Abstract
Abstract 3029
In patients with hematologic malignancies undergoing myeloablative hematopoietic stem cell transplantation (HSCT), an elevated serum ferritin prior to HSCT has been consistently associated with increased mortality. While serum ferritin is strongly correlated with liver iron content (LIC), to date no study has directly examined the effect of elevated LIC on HSCT outcomes. Furthermore, there are no studies of pre-transplantation chelation in this population. We conducted 2 prospective studies in patients with AML, ALL, or MDS undergoing HSCT. In the first, 45 patients were followed for >1 year with serial measurements of serum iron parameters and liver and cardiac iron (by MRI). In the second, we treated patients with severe iron overload (ferritin ≥ 1000 ng/ml and liver iron content (LIC) ≥ 5 mg/gdw) with deferoxamine 50 mg/kg/d starting in the weeks prior to transplantation and continuing until day -1, with the goal of controlling labile plasma iron (LPI) and especially the expected conditioning-induced rise in LPI.
The baseline characteristics of the patients on the observational study have been described in a prior publication (Armand et al., BBMT 2011). 5 patients (2 with AML in CR, 2 with AML and active disease, 1 with MDS) were enrolled on the chelation study; the median serum ferritin was 3, 746 ng/ml, and LIC 11.7 mg/gdw. They received deferoxamine for a median of 19 days before stem cell infusion. No significant drug-related toxicity occurred except for one episode of transient hypotension. There was no significant change in LIC after this short course of chelation. None of the 5 patients had a positive LPI assay before chelation or at the onset of conditioning; however, despite deferoxamine treatment, 2/5 had elevated LPI post-conditioning. Among those 5 patients, there was no disease relapse or death at a median follow-up of 20 months; only 1 patient developed grade II acute GVHD, and no patient developed VOD.

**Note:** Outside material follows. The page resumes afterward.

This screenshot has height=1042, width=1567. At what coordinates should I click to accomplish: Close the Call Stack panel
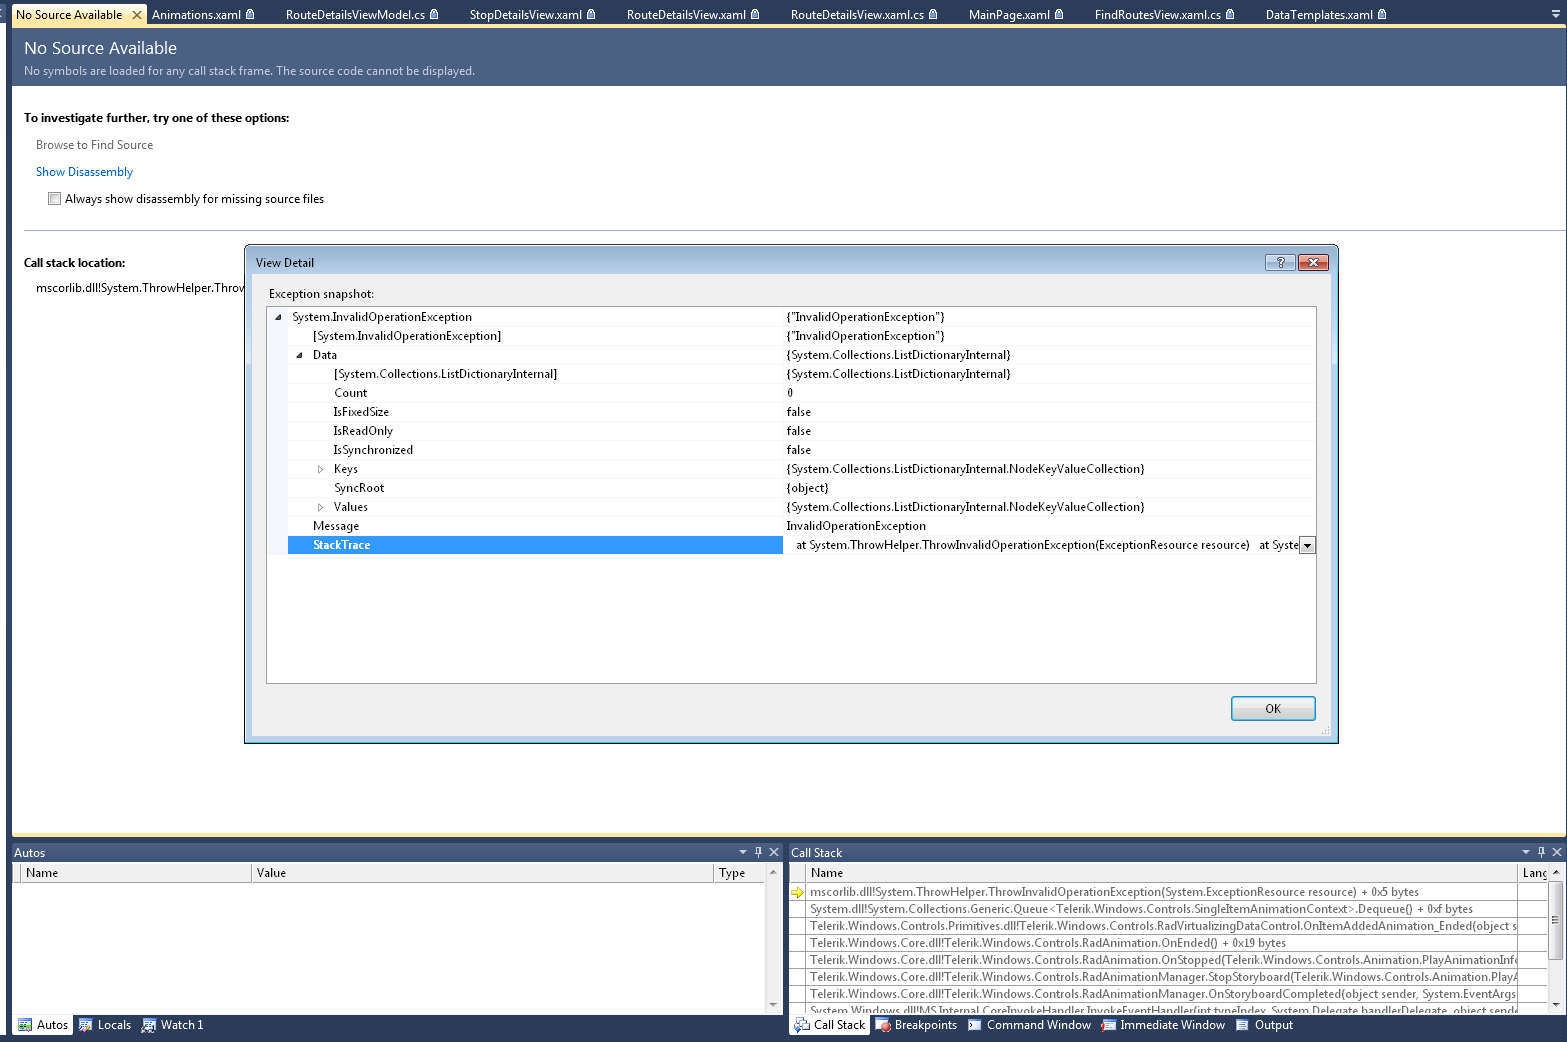click(1556, 852)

Among the 50 patients in both studies combined, there was no significant change in serum ferritin, LIC or cardiac T2* in the first year after HSCT. After a median follow-up of 24 months, the estimated 2y overall survival (OS) and progression-free survival were 54% and 46%, respectively. When patients on the chelation study were excluded, there was a significant difference in OS for patients with pre-HSCT ferritin > 2, 500 ng/ml (2y OS 21% versus 62%, p =0.03) (Figure, panel A), similar to prior studies. However, there was no difference in OS, PFS, relapse or NRM for patients stratified by pre-HSCT LIC, regardless of the cutoff used and whether or not chelated patients were included (Figure, panel B). There was also no discernible impact of LIC on acute GVHD or VOD incidence. The difference in OS based on ferritin was apparent even among the patients with LIC<5 mg/gdw. Those results were confirmed in multivariable analyses.
We confirmed prospectively that pre-HSCT ferritin is an important prognostic marker in patients with AML, ALL or MDS undergoing HSCT. However, despite the strong correlation between ferritin and LIC, elevated LIC does not itself appear to be associated with survival. Thus, the prognostic value of ferritin may reflect other factors, such as inflammatory state, rather than iron burden. This calls into question the negative adverse impact attributed to iron overload in this population. Pre-transplantation chelation is challenging and does not reliably prevent the rise in LPI with conditioning. Despite this, our results in a very small number of patients raise the question of a possible beneficial effect of deferoxamine administered before HSCT that may be independent of parenchymal or labile iron chelation.
Armand:Novartis Oncology: Research Funding. Neufeld:Novartis: Research Funding; Ferrokin BioSciences: Research Funding.
Author notes
Asterisk with author names denotes non-ASH members.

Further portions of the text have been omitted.